Skiprat, man you are awesome, here I thank you and there I thank you.

Go Eagles, not the Philly Eagles either.


----------



## DurocShark (Jun 22, 2009)

I posted over in SOYP, but here's my first attempt at a completely aluminum barrel Pentel. Not selling quality, but a great learning experience. Plus, it's pretty awesome to write with.


----------



## cnirenberg (Jun 23, 2009)

Don,
I think it is one great looking pen.  I'm still on the fence as far a finishes go. I like the "brushed" look and have started to give it a foil look by dimpling the barrel.  It seems easier than dealing with every scratch, but I suppose you could powdercoat to protect as well.


----------



## Ligget (Jun 23, 2009)

Cool looking pen my friend, first of many metal ones I bet!


----------



## On Edge (Jul 17, 2009)

I've turned quite a few items using free machining naval brass using conventional turning gouges. I did however find that the single most important element was keeping the tool really sharp so rather than grinding away a 50 dollar gouge I made a homemade "skewchigouge" which I ground from a piece of 3/8" HSS drill rod which I believe is around a Rockwell 62 C hardness.
With it I can pretty reliably cut a continuous extremely thin ribbon until the tool looses it's edge then it's quite easy to start chattering.

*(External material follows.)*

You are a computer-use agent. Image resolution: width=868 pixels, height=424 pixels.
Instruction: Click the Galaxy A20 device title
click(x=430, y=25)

I believe to try and step up to Stainless would be out of the question. However with patience and some mill files I believe you could get there.

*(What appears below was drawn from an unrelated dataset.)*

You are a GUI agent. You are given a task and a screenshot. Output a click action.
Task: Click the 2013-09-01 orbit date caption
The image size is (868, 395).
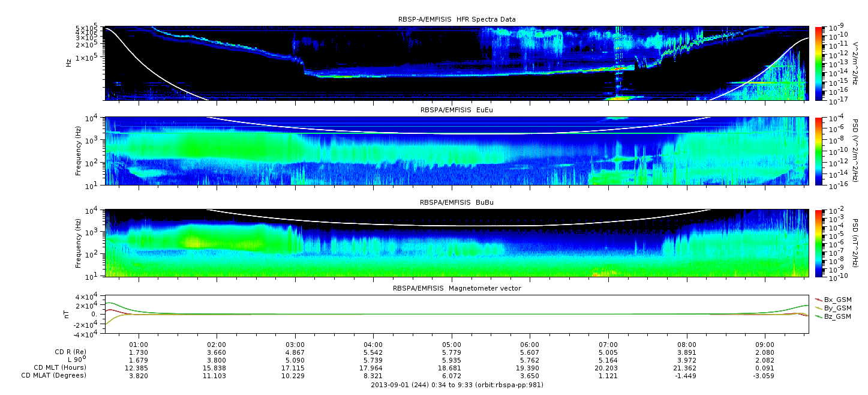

Another method would be to use the the blue belts used to 'grind' on a belt sander. I don't recall the name of these belts but you can find the description at Le Valley and Veritas. This is how I keep my tools sharp.

CHScholl


----------



## ldb2000 (Jul 17, 2009)

cnirenberg said:


> Don,
> I think it is one great looking pen. I'm still on the fence as far a finishes go. I like the "brushed" look and have started to give it a foil look by dimpling the barrel. It seems easier than dealing with every scratch, but I suppose you could powdercoat to protect as well.


 
Yes it can be powder coated but I can tell you it won't last very long . Polished aluminum or brass won't take any kind of finish well . For a finish to work right it has to have something to adhere to and polished metals are too slick for any finish to bite into . Powder coat will last the longest but the first chip will break the envelope of finish and the coating will start to peel from the chip outwards .
The best finish for a polished metal pen is "No finish at all" , just clean and polish when needed with a good metal polish .


----------



## MHKogan (Jul 28, 2009)

We manufacture a composite Stainless Steel blank that turns on a wood lathe with standard wood turning tools.  The material is called M3 (macromolecular metal) and you can learn about it here on the forum or on our website www.MetalPenBlanks.com .  We also make a variety of other metals as well as an M3 version of Damascus and Mokume.


----------



## programmergeek (Aug 4, 2009)

Maybe I can help a bit.  Carbide is very hard and brittle stanless is hardish.  unless that bit is supported and cutting at the right angle it will chip, that edge needs support under it at the right angle.  YOU can't do this by hand.  We can get away on wood and alumin because it is so soft but SS is a different animal you will never be able to control it and get it smooth.  There is also different types of carbide I think for stainless you use a non tin coated. 

I second the 9x20 metal lathe needs a little modification to be realy good but the price is right.  i have the Jet model, but htey are all the same just price shop.  I wouldn't want anything smaller.


----------